Thursday, February 28, 2008

European Starling (not in Europe)

You know my birding opportunities must be extremely limited when I resort to playing with photos of European Starlings that found my unprotected suet feeder. But I'll use the excuse that it's at least a chance to get a close-up look at this one's iridescent feathers, and also a chance to practice something new with photoshop. I really do think I'm overdue for an expedition outside my backyard. :-(

Wednesday, February 20, 2008

Lunar Eclipse

Watching tonight's total lunar eclipse, as watching birds and other natural wonders often does, provoked thoughts and speculations about the universe and our place in it. A major event happened, and we had nothing to do with it, but at least we got to watch it. Thomas Hardy, watching almost a century ago, expressed some thoughts that seem to fit our time, also.

Thy shadow, Earth, from Pole to Central Sea,
Now steals along upon the Moon's meek shine
In even monochrome and curving line
Of imperturbable serenity.

How shall I link such sun-cast symmetry
With the torn troubled form I know as thine,
That profile, placid as a brow divine,
With continents of moil and misery?

And can immense Mortality but throw
So small a shade, and Heaven's high human scheme
Be hemmed within the coasts yon arc implies?

Is such the stellar gauge of earthly show,
Nation at war with nation, brains that teem,
Heroes, and women fairer than the skies?

By Thomas Hardy (1840-1928)

Saturday, February 16, 2008

Yellow-rumped Warbler

Yellow-rumped Warblers in winter plumage are being reported by many birders who are offering suet at their feeders. It seemed that two or three were in my yard all day today. Some of them are fairly easy to identify as either the "Audubon's" or "Myrtle" form, but this one has me puzzled. According to the Nat'l Geographic guide, the lack of a whitish line over the eye makes it an Audubon. According to Sibley, the prominent streaks on the breast make it a Myrtle. Maybe it's half-and-half.

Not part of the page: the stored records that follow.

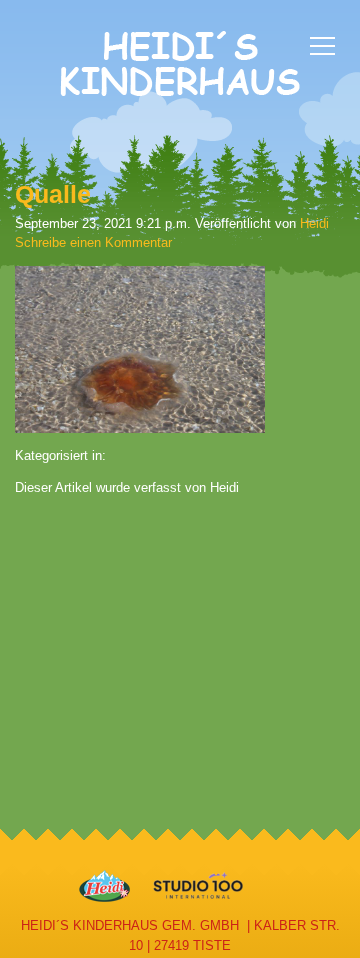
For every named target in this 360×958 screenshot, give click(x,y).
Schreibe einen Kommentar (93, 242)
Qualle (53, 194)
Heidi (314, 223)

This one seems to have more of an eyeline, and the wite of the throat extends farther back on the side of the neck, so that indicates that it is likely a Myrtle.

Thursday, February 14, 2008

Face to face with a Varied Thrush

Today the BirdCam captured an eye-level view of the Varied Thrush that has decided that my yard is his yard. It's ok with me, but since the weather has turned very spring-like, and the daffodils are about to bloom, I don't expect him to stay much longer. As soon as the snow melts in the high hills, he will be off to reclaim his territory in the quiet, cool, green spaces under the tall firs.

Tuesday, February 12, 2008

Varied Thrush in the Willamette Valley

The Varied Thrush that has been making himself at home in my yard for about a month finally paused for a few seconds in front of my remote BirdCam. Today he was getting in the springtime mood along with all the other birds that are starting to sing, and from a distance of only 20 ft. that strange harmonic song is even more striking. A good recording can be heard at

Monday, February 11, 2008

Surf Scoter female

Looking back at my photos from the weekend at Yaquina Bay in Newport, I find this one of a female Surf Scoter especially interesting. I had never been close enough to a female to see so clearly the white patch on the back of the head. That patch on a male, of course, is easily visible from half a mile away.

Sunday, February 10, 2008

Yaquina Bay birding

Also, yesterday, while hunkered down out of the wind on the jetty at Newport, I entertained myself by trying to photograph birds in flight, such as this Red-throated Loon as it headed for the open ocean.

The photo of the Mew Gull (below) offers a good opportunity to study the wingtip pattern that distinguishes "our" subspecies (brachyrhynchus) from the European and East Asian subspecies. Our bird, according to the illustration in the National Geographic field guide, shows much less black. It also shows more white in the primary feathers than the slightly larger Ring-billed Gull, and a much smaller bill.

Saturday, February 09, 2008

Surfbirds and Black Turnstones

On the north jetty at Yaquina Bay today a few Surfbirds and Black Turnstones were dodging waves to search for food among the barnacles on the boulders.

Black Oytstercatchers

I found another excuse to get out to the coast today, and could have been satisfied just to watch the huge waves crashing against the cliffs. But as usual, there were plenty of birds about to serve as "icing on the cake." At Depoe Bay 18 Black Oystercatchers were high and dry, snoozing and preening during the high tide. One of them must have been getting hungry; it repeatedly went back to probing in a small rainwater pool, but never appeared to find anything to eat. These birds were silent as I was watching them, but a good recording of the Black Oystercatcher's distinctive voice can be heard at

Tuesday, February 05, 2008

Sanderling on an Oregon beach

Precious little time for birding these days, but fortunately I sometimes manage to snap a photo here and there that I can go back to, and play around with, on cold rainy evenings. This flock of Sanderling touched down for half a minute on the beach where I was walking with my kids back in mid-January. Sanderling seem to be always on the move. Maybe that's because the edge of the ocean, where they find their food, is also always in motion.